PROVIDED DATA:
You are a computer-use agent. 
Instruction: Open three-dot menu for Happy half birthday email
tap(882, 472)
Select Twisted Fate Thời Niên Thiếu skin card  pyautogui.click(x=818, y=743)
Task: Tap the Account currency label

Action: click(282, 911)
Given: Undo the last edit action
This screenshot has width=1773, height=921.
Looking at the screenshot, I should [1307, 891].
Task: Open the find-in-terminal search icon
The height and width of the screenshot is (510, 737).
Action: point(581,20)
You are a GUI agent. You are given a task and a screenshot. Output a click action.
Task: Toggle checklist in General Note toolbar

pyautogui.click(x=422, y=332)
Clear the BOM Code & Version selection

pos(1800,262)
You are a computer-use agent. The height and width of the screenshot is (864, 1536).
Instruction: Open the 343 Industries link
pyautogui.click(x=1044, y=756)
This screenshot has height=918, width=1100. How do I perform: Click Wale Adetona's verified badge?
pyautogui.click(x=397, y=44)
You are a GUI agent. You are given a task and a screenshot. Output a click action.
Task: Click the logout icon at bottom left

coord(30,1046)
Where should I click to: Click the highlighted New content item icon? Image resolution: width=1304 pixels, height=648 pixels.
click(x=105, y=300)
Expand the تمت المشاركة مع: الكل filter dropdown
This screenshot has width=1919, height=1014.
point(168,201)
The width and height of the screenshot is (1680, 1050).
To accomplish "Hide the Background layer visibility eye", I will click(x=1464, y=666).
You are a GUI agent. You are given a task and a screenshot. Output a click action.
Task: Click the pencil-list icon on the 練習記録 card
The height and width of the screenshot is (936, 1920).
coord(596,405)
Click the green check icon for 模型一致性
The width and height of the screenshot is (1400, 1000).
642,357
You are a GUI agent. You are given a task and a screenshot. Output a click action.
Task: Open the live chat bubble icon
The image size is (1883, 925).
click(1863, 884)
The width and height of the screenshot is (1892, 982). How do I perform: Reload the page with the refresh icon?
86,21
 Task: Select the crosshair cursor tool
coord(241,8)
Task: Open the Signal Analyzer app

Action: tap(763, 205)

THE EXERCISE: Copy all of the records above word for word.

WRITTEN ANSWER:
You are a computer-use agent. 
Instruction: Open three-dot menu for Happy half birthday email
tap(882, 472)
Select Twisted Fate Thời Niên Thiếu skin card  pyautogui.click(x=818, y=743)
Task: Tap the Account currency label

Action: click(282, 911)
Given: Undo the last edit action
This screenshot has width=1773, height=921.
Looking at the screenshot, I should [1307, 891].
Task: Open the find-in-terminal search icon
The height and width of the screenshot is (510, 737).
Action: point(581,20)
You are a GUI agent. You are given a task and a screenshot. Output a click action.
Task: Toggle checklist in General Note toolbar

pyautogui.click(x=422, y=332)
Clear the BOM Code & Version selection

pos(1800,262)
You are a computer-use agent. The height and width of the screenshot is (864, 1536).
Instruction: Open the 343 Industries link
pyautogui.click(x=1044, y=756)
This screenshot has height=918, width=1100. How do I perform: Click Wale Adetona's verified badge?
pyautogui.click(x=397, y=44)
You are a GUI agent. You are given a task and a screenshot. Output a click action.
Task: Click the logout icon at bottom left

coord(30,1046)
Where should I click to: Click the highlighted New content item icon? Image resolution: width=1304 pixels, height=648 pixels.
click(x=105, y=300)
Expand the تمت المشاركة مع: الكل filter dropdown
This screenshot has width=1919, height=1014.
point(168,201)
The width and height of the screenshot is (1680, 1050).
To accomplish "Hide the Background layer visibility eye", I will click(x=1464, y=666).
You are a GUI agent. You are given a task and a screenshot. Output a click action.
Task: Click the pencil-list icon on the 練習記録 card
The height and width of the screenshot is (936, 1920).
coord(596,405)
Click the green check icon for 模型一致性
The width and height of the screenshot is (1400, 1000).
642,357
You are a GUI agent. You are given a task and a screenshot. Output a click action.
Task: Open the live chat bubble icon
The image size is (1883, 925).
click(1863, 884)
The width and height of the screenshot is (1892, 982). How do I perform: Reload the page with the refresh icon?
86,21
 Task: Select the crosshair cursor tool
coord(241,8)
Task: Open the Signal Analyzer app

Action: tap(763, 205)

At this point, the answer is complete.